Sixty-five percent of Anthropic’s own product team’s code now gets generated through an internal agentic Slack workflow. That figure, disclosed by Anthropic in its announcement of Claude Tag, is the clearest signal yet that the company is betting on ambient, team-wide AI participation rather than individual chat sessions as the default mode of work.

Claude Tag is a Slack integration that lets any member of a channel assign tasks to Claude by mentioning @Claude directly. Unlike single-session tools where each conversation starts cold, Claude Tag maintains memory scoped to its assigned channels. It builds context as conversations happen around it, retaining what it needs to perform follow-up tasks without requiring users to re-brief it each time.

The architecture has three features that separate it from prior Slack bots and even from Claude’s own existing integrations. First, a single Claude instance per channel means every team member interacts with the same persistent agent, not isolated per-user sessions. Anyone can pick up a task thread where someone else left off. Second, ambient mode lets Claude proactively surface updates and flag stalled threads without waiting to be tagged. Third, Claude can schedule work autonomously across hours or days, running tasks in parallel for multiple requesters.

Anthropic positions Claude Tag as an evolution of Claude Code, its existing autonomous coding product, made collaborative. Where Claude Code handles individual developer tasks, Claude Tag is designed for organizational workflow: the announcement describes use cases including product metrics analysis, support ticket processing, and root-cause investigation, not just code generation.

The access model matters here.

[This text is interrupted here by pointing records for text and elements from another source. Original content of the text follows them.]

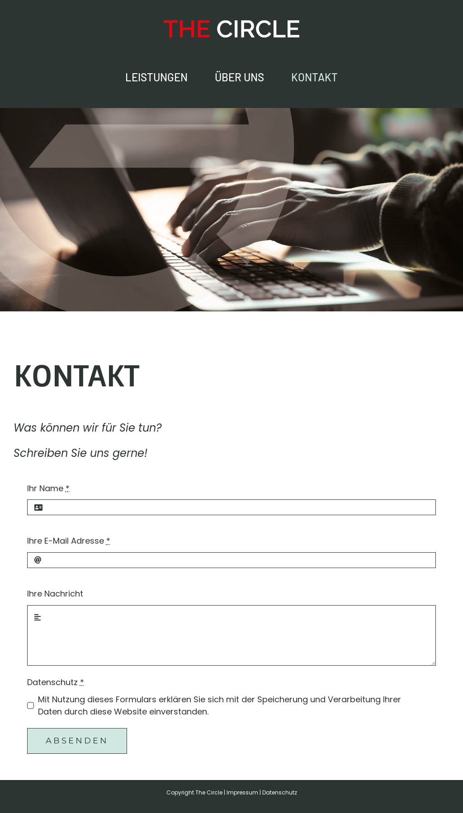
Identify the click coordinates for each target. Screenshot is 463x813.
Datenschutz (55, 682)
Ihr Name (48, 488)
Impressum (242, 792)
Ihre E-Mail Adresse (68, 540)
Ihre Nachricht (55, 593)
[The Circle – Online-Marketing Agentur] (231, 24)
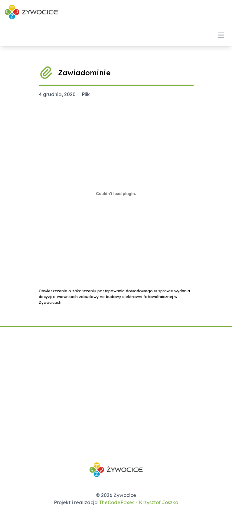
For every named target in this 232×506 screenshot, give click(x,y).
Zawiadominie (84, 72)
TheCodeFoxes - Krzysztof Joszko (138, 502)
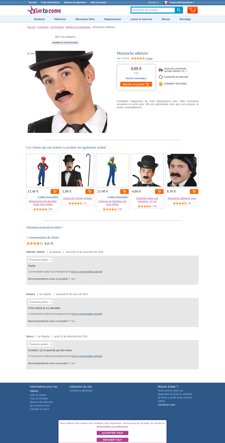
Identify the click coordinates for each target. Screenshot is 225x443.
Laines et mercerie (141, 19)
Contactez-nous (166, 404)
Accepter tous (112, 433)
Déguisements (112, 19)
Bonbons (39, 19)
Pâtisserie (60, 19)
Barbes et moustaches (65, 43)
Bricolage (185, 19)
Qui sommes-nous (40, 405)
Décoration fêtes (85, 19)
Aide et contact (98, 2)
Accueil (33, 2)
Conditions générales (81, 390)
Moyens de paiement (75, 2)
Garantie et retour (39, 409)
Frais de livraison (50, 2)
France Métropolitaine (179, 2)
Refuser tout (112, 439)
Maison (166, 19)
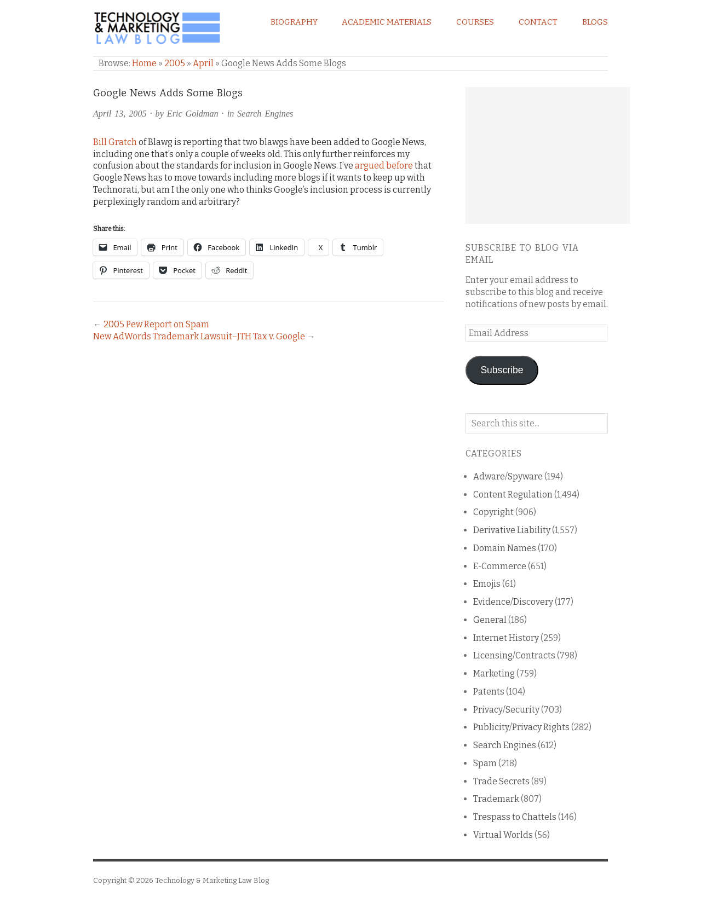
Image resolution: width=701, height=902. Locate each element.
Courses (475, 22)
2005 (174, 63)
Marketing (494, 673)
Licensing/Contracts (514, 655)
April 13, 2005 (120, 113)
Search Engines (265, 113)
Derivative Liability (511, 530)
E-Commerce (499, 566)
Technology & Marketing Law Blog (212, 880)
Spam (485, 763)
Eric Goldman (193, 113)
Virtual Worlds (503, 835)
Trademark (496, 799)
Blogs (595, 22)
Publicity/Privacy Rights (521, 727)
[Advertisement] (548, 155)
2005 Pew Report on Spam (156, 324)
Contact (538, 22)
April (203, 63)
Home (144, 63)
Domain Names (504, 548)
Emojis (487, 584)
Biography (294, 22)
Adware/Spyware (508, 476)
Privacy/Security (506, 709)
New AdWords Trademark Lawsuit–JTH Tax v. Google (199, 336)
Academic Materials (387, 22)
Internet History (506, 638)
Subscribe (501, 370)
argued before (384, 165)
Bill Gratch (115, 142)
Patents (488, 691)
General (490, 620)
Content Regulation (513, 494)
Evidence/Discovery (513, 602)
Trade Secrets (501, 781)
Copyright (493, 512)
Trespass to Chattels (514, 817)
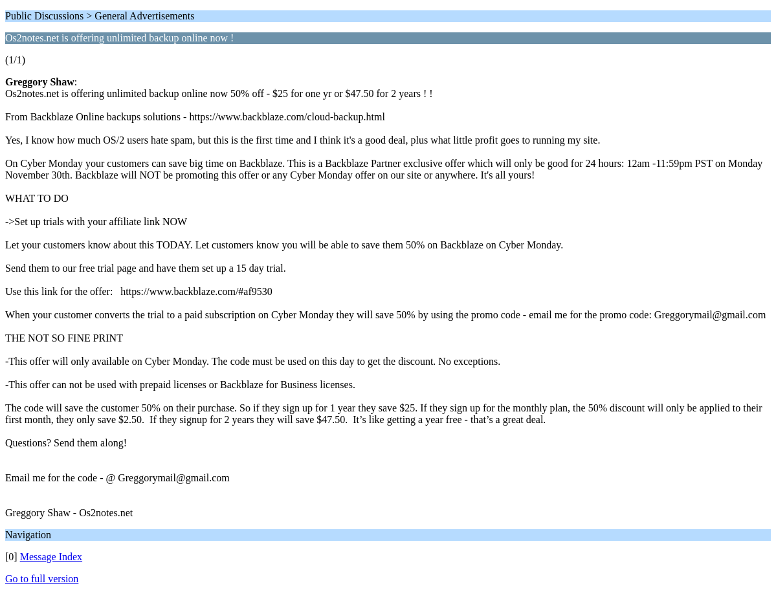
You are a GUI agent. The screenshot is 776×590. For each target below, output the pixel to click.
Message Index (51, 556)
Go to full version (41, 578)
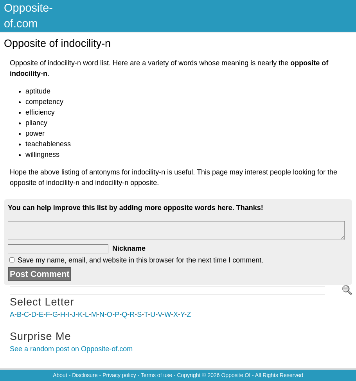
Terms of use (156, 375)
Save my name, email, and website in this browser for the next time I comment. (140, 260)
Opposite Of (235, 375)
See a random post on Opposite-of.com (71, 349)
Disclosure (84, 375)
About (60, 375)
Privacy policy (119, 375)
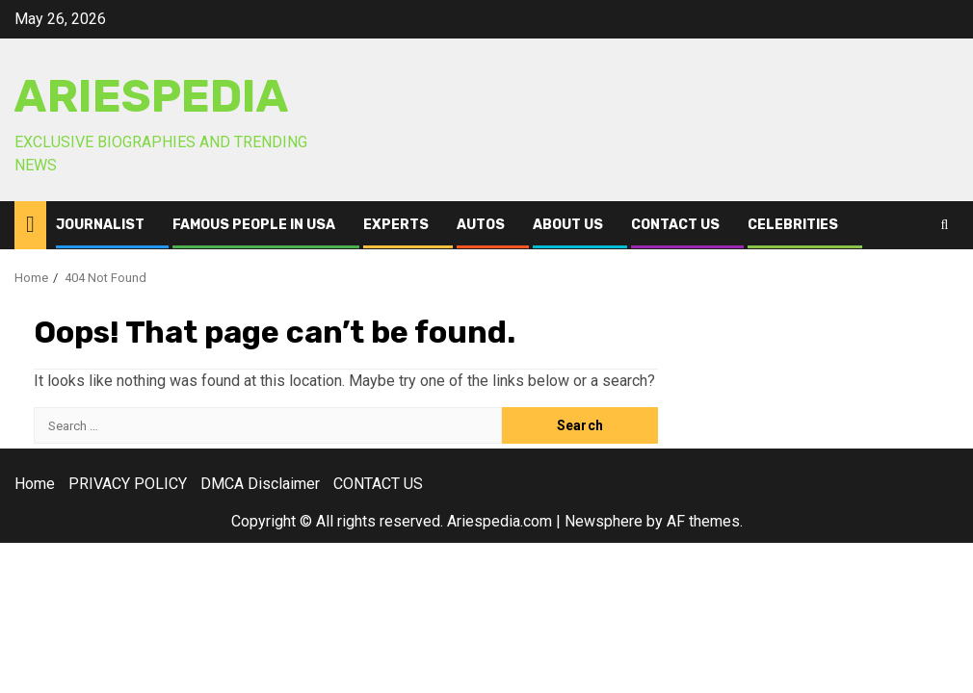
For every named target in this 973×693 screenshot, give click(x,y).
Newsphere (604, 521)
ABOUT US (568, 225)
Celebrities (793, 225)
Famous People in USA (253, 225)
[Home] (30, 224)
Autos (481, 225)
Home (34, 484)
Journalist (100, 225)
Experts (396, 225)
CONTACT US (675, 225)
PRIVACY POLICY (127, 484)
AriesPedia (151, 96)
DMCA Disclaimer (260, 484)
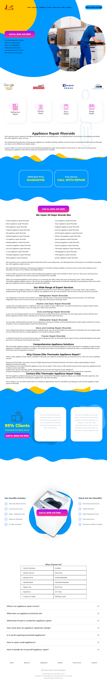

Claude Tag replaces Anthropic’s existing Claude in Slack app, and Anthropic is offering a launch credit to eligible Enterprise and Team organizations to lower the cost of initial adoption. Administrators control access channel-by-channel, with separate memory scopes per channel so a Claude set up for sales cannot share memories or data access with one configured for engineering. Token spend limits are configurable at the organization and channel level, and a full activity log is available. This is an access model designed for legal and compliance teams to approve, not just engineers.

The critical question for builders evaluating this is whether persistent channel memory holds up over weeks of high-volume usage. Anthropic has not disclosed how memory is retained, compressed, or bounded. Products that rely on Claude Tag for workflows that span months will need to test degradation behavior before treating it as a production dependency.

The competitive framing is worth noting. Microsoft 365 Copilot has offered persistent Slack and Teams integrations for some time, and OpenAI’s GPT integrations have appeared inside Slack through various third-party channels. Claude Tag’s differentiation is the explicit multi-user collaboration layer and the asynchronous task scheduling, which goes further than most existing Slack AI integrations in treating the channel itself as the unit of work rather than the individual conversation.

Claude Tag launches in beta for Claude Enterprise and Team customers today, running on Opus 4.8. Administrators have a 30-day window to migrate from the legacy Slack app.

Teams building internal tooling on top of Claude should evaluate whether Claude Tag’s channel-scoped memory model fits their access control requirements before committing to the migration, particularly in organizations where data separation between departments is a compliance requirement, not a preference.

Announced by Anthropic on June 24, 2026, at anthropic.com/news/introducing-claude-tag.